_EXCERPT_
>>>>
- Kingston Township, Michigan Location within the state of Michigan
- Coordinates: 43°26′57″N 83°10′33″W﻿ / ﻿43.44917°N 83.17583°W
- Country: United States
- State: Michigan
- County: Tuscola

Area
- • Total: 35.9 sq mi (92.9 km^{2})
- • Land: 35.9 sq mi (92.9 km^{2})
- • Water: 0 sq mi (0.0 km^{2})
- Elevation: 778 ft (237 m)

Population (2020)
- • Total: 1,476
- • Density: 41.1/sq mi (15.9/km^{2})
- Time zone: UTC-5 (Eastern (EST))
- • Summer (DST): UTC-4 (EDT)
- ZIP code: 48729 (Deford), 48741 (Kingston)
- Area code: 989
- FIPS code: 26-43400
- GNIS feature ID: 1626562
- Website: https://www.kingstontwpmi.org/

= Kingston Township, Michigan =

Kingston Township is a civil township of Tuscola County in the U.S. state of Michigan. The population was 1,476 at the 2020 census.

== Communities ==
- The village of Kingston is located at the southern edge of the township and is partially within the township. The Kingston post office, with ZIP code 48741, also serves the southern portion of Kingston Township.
- The community of Deford is to the north in Novesta Township, and the Deford post office, with ZIP code 48729, also serves the northern portion of Kingston Township.
- Wilmot is an unincorporated community in the township at . Wilmot was a station stop on the Pontiac, Oxford & Northern (PO&N) railroad line. Later, the Detroit, Bay City & Western railroad came through and crossed the PO&N here. A plat was recorded in 1883 and a post office operated from November 26, 1883, until March 31, 1943.

==Geography==
According to the United States Census Bureau, the township has a total area of 35.9 sqmi, all land.

==Demographics==
As of the census of 2000, there were 1,615 people, 578 households, and 453 families residing in the township. The population density was 45.0 PD/sqmi. There were 645 housing units at an average density of 18.0 /sqmi. The racial makeup of the township was 96.47% White, 0.19% African American, 0.43% Native American, 0.06% Asian, 0.68% from other races, and 2.17% from two or more races. Hispanic or Latino of any race were 1.86% of the population.
<<<<
_PROMPT 1_
Translate this sentence from the Kingston Township article into Spanish: "Kingston Township is a civil township of Tuscola County in the U.S. state of Michigan."
_PROMPT 2_
Write the next part of the Kingston Township article, starting after its final sentence on the Hispanic or Latino share of the population.

Pixel coordinate grounding data
>>>>
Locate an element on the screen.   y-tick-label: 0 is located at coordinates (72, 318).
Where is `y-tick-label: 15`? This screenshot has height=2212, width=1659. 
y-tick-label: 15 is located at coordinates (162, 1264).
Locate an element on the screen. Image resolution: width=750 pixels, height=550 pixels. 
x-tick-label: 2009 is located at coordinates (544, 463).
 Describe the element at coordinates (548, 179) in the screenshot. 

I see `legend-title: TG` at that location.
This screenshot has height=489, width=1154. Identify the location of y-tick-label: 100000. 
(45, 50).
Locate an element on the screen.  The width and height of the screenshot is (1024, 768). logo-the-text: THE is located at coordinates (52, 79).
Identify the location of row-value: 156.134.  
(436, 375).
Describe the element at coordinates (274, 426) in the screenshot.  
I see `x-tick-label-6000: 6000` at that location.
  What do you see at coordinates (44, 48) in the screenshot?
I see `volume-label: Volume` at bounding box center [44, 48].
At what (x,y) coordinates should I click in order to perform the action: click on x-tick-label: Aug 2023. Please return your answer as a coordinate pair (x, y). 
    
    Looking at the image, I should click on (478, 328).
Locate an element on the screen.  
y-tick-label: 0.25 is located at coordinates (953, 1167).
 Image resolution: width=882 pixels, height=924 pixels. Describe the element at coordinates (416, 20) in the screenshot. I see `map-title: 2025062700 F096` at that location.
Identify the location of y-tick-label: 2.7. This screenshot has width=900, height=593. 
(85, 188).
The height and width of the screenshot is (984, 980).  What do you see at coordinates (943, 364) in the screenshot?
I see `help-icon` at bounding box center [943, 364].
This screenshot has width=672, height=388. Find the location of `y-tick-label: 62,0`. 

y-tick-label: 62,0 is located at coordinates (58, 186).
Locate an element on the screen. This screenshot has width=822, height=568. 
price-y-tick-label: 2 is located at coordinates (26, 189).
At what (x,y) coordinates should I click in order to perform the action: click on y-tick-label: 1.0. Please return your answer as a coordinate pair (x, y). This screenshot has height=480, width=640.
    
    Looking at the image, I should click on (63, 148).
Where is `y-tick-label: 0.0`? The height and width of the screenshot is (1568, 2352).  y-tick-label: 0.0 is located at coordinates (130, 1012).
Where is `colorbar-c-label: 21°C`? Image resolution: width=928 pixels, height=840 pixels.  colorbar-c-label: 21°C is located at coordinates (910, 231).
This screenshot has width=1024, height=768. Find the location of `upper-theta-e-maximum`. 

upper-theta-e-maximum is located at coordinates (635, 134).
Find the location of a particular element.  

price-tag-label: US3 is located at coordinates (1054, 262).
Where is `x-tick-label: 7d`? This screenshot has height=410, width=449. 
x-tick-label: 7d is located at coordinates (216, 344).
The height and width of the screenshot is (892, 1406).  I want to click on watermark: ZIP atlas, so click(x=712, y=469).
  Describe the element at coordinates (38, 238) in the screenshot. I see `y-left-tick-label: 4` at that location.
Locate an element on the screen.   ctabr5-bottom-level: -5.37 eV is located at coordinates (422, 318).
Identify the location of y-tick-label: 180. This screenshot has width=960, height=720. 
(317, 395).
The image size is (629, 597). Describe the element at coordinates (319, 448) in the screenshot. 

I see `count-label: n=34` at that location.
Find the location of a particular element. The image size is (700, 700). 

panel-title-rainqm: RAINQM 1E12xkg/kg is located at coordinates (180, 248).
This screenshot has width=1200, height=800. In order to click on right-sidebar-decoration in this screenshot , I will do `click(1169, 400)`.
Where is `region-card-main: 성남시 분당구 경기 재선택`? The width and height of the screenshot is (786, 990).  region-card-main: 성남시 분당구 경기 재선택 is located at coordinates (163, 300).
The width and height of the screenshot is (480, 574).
<<<<
_EXERCISE ANSWER 1_
Kingston Township es un municipio civil del condado de Tuscola, en el estado estadounidense de Míchigan.

_EXERCISE ANSWER 2_
There were 578 households, out of which 35.8% had children under the age of 18 living with them, 62.6% were married couples living together, 10.4% had a female householder with no husband present, and 21.6% were non-families. 17.6% of all households were made up of individuals, and 9.5% had someone living alone who was 65 years of age or older. The average household size was 2.79 and the average family size was 3.08.

In the township the population was spread out, with 28.9% under the age of 18, 8.4% from 18 to 24, 28.3% from 25 to 44, 23.2% from 45 to 64, and 11.3% who were 65 years of age or older. The median age was 36 years. For every 100 females, there were 101.9 males. For every 100 females age 18 and over, there were 95.4 males.

The median income for a household in the township was $40,000, and the median income for a family was $42,813. Males had a median income of $35,238 versus $21,600 for females. The per capita income for the township was $16,804. About 4.4% of families and 5.7% of the population were below the poverty line, including 4.3% of those under age 18 and 6.4% of those age 65 or over.